Disse isso orgulhosa – mas parecia triste. O que foi, Luiza? "Hoje em dia estão desaparecendo muitas espécies de plantas no Brasil – e muitas não poderão sequer constar em nosso catálogo, antes de deixarem de existir.”
Os biótopos brasileiros, dizem os botânicos, estão sendo atacados por toda parte. Nas cidades, nas zonas industriais e minerações que se expandem. Na Floresta Amazônica sendo desmatada, em Minas Gerais nas barragens que se rompem e envenenam rios inteiros. Montanhas inteiras vêm sendo escavadas por tratores e, junto com elas, vão-se todas as plantas e os animais. E também suas pedras de granitos que se transformam em placas decorativas para cozinhas e banheiros. O Código Florestal e incontáveis leis de meio ambiente foram enfraquecidas drasticamente nos últimos anos. Áreas de preservação nacional foram invadidas por garimpeiros e madeireiros. Os órgãos oficiais do governo pouco fazem para impedir tudo isso.

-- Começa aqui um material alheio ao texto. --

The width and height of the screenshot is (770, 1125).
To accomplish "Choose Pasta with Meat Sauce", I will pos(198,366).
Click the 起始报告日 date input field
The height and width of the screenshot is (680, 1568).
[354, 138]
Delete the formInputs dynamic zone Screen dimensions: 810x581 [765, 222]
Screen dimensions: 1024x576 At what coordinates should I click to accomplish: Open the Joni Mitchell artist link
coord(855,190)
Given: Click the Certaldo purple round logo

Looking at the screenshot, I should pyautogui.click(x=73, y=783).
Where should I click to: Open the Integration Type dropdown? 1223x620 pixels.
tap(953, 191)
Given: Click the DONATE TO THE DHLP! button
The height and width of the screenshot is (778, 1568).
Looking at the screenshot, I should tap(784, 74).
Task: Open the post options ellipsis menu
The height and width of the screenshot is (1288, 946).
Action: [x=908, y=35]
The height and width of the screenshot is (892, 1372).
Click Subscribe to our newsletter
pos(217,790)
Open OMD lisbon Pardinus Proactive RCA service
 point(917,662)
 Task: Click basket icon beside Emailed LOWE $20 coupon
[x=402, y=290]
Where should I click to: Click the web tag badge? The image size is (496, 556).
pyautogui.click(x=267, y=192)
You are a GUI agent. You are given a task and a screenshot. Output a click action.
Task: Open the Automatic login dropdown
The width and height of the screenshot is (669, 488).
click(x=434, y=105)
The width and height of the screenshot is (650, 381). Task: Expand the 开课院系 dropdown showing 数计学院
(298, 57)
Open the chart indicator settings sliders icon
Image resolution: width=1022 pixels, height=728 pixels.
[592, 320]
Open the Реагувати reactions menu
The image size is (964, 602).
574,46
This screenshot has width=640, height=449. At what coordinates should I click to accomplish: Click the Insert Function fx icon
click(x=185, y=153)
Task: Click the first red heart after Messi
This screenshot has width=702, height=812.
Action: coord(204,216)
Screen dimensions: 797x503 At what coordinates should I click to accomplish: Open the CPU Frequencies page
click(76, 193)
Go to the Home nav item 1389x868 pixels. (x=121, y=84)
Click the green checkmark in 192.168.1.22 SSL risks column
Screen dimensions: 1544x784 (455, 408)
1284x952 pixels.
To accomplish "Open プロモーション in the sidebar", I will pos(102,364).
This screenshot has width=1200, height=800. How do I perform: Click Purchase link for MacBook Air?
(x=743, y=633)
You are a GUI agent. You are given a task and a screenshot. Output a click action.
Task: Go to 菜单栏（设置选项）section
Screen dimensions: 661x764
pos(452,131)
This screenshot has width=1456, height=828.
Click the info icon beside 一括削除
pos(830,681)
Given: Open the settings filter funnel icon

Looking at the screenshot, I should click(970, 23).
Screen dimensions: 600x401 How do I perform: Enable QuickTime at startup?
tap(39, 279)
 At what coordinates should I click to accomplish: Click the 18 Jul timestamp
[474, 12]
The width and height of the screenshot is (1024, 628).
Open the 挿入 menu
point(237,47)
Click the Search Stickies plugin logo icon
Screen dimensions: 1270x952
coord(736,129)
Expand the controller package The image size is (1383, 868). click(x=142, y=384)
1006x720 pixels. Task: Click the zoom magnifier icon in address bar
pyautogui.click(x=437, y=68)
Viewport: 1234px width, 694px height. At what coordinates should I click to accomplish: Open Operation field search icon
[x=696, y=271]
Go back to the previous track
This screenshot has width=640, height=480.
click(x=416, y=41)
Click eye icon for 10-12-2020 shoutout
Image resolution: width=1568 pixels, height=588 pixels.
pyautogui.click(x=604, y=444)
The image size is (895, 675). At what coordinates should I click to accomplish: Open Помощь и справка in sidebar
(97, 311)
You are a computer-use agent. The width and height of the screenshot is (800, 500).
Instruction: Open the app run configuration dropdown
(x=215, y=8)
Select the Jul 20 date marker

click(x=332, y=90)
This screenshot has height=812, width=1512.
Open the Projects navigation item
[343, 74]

Quando Luiza de Paula falava sobre essas coisas, ela não tinha o tom furioso de um ambientalista. Soava mais como uma profissional frustrada, uma cientista que teve seu trabalho interrompido. "Não conseguimos cumprir as metas”, diz a pesquisadora. Sobretudo nas regiões mais distantes do Brasil – na Floresta tropical, mas também em outras áreas do interior – pressupõe-se que existam inúmeras espécies ainda não pesquisadas.
Ela mesma já esteve presente em expedições nas quais famílias inteiras de novas plantas foram encontradas. Uma de suas plantas, recém-descoberta em Minas Gerais, foi até mesmo denominada com o nome da jovem pesquisadora. "Nos anos 1990 até 2006 foram descobertas novas espécies de plantas no Brasil a cada dois dias”, disse. E, mesmo assim, os botânicos presumem que só conheçam uma fração de todas elas.
Tudo bem. Fiz as perguntas desagradáveis. Não foi sempre assim, Luiza, plantas e animais entram em extinção? Não é este o curso da natureza?
"Atualmente a extinção não se dá através da natureza. Ela é antropogênica, provocada pelo homem. E está mais acelerada do que antes."
Mas precisamos de todas essas plantas? Você mesma disse que ninguém as conhece?
"Hoje em dia estamos perdendo tanto conhecimento genético! Nas plantas estão respostas para muitas de nossas perguntas: utilização medicinal, nutrição, e assim por diante”.
Mesmo?
"Quer um exemplo? Meu time de pesquisadores encontrou muitas plantas que quase secam por completo e, apesar disso, sobrevivem. No aquecimento global certamente vamos precisar do mapeamento genético destas plantas. Talvez possamos transferir esse gene para outras plantas, para milho ou soja.”
Talvez, acrescentou, isso possa nos salvar da fome. Luiza de Paula se via, como muitos de seus colegas, em uma corrida contra o tempo: desvendar o conhecimento da natureza brasileira e torná-lo útil ao ser humano, antes de que ele desapareça para sempre. O herbário no qual ela depositava plantas secas era chamado por ela, de brincadeira, de "nosso cemitério”. Mas acreditava que a morte da natureza brasileira não preocupa a maioria das pessoas.
"Hoje em dia estamos muito afastados da natureza”, disse Luiza. "Há pessoas que olham para um prato de arroz, comem dele todos os dias... mas quem ainda tem a noção de que veio de uma planta, e de como é a vida dessa planta?”